Previously, urologists had to identify the suspected cancer areas using written reports and pictograms of the prostate provided by the radiologist based on the MRI examinations, and then try to take tissue samples accurately from the areas in question using ultrasound-guided biopsy. For the fusion procedure, the prostate had to be manually segmented in the MRI images, which can take up to five minutes per patient.

AI-Rad Companion Prostate MR for Biopsy Support automatically segments the outer contour of the prostate, which can cut the time needed for this routine activity down to just a few seconds. The radiologist then simply marks the suspect areas and hands the annotated MRI images to the urologist for fusion with the ultrasound images during the biopsy. Targeted, MRI-supported biopsies like this can make it easier for the urologist to detect significant prostate carcinomas and improve the quality of patient care.

The work of healthcare providers in recent years has become subject to significant time and cost pressures, and that goes for radiologists as well. In some conurbations, radiologists have to interpret a new image every three to four seconds throughout their workday. This means not only stress at the workplace but also that it is becoming increasingly harder to keep the quality of diagnostic decision-making consistently high. Siemens Healthineers aims to take some of the load off radiologists with its AI-based assistants.

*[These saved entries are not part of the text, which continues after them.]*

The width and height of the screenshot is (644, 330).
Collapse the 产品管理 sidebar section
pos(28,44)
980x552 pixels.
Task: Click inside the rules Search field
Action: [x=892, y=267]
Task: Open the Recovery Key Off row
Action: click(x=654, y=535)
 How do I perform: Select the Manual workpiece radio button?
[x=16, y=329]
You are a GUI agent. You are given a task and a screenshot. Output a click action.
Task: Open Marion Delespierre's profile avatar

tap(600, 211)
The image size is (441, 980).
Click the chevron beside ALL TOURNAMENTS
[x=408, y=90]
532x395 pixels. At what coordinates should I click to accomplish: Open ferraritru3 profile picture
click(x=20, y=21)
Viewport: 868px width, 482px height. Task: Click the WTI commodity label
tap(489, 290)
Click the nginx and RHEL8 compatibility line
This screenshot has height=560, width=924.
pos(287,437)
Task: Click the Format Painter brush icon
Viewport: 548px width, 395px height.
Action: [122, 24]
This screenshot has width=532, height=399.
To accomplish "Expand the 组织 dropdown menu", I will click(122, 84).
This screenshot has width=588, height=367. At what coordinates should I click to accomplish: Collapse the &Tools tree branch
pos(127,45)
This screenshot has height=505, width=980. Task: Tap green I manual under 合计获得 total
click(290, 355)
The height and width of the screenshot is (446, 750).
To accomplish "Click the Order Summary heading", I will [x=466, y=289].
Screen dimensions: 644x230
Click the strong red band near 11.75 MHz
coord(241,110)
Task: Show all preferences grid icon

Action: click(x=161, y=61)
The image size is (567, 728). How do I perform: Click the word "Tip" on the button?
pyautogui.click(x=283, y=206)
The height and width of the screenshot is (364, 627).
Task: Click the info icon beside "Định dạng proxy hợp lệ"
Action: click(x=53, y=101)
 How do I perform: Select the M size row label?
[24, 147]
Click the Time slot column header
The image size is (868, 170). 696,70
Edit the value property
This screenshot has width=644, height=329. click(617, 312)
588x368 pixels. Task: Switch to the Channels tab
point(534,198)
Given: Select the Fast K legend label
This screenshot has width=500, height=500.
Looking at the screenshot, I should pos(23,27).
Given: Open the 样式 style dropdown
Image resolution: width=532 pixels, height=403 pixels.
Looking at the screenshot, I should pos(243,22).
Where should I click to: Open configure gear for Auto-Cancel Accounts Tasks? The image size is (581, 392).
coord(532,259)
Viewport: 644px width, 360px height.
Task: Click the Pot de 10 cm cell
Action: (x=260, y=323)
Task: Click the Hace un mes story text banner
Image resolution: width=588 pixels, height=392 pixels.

The new applications in the product family AI-Rad Companion can be used on MRI scanners from different manufacturers. They are cloud-based and use the certified, secure teamplay infrastructure, which is compliant with the HIPAA (Health Information Portability and Accountability Act, USA) and the EU GDPR (General Data Protection Regulation). The software is seamlessly integrated into the existing clinical workflow and complies with DICOM (Digital Imaging and Communications in Medicine) standards. The clinical images and all supporting information can be made automatically available in the picture archiving and communication system (PACS) depending on the radiologists’ requirements.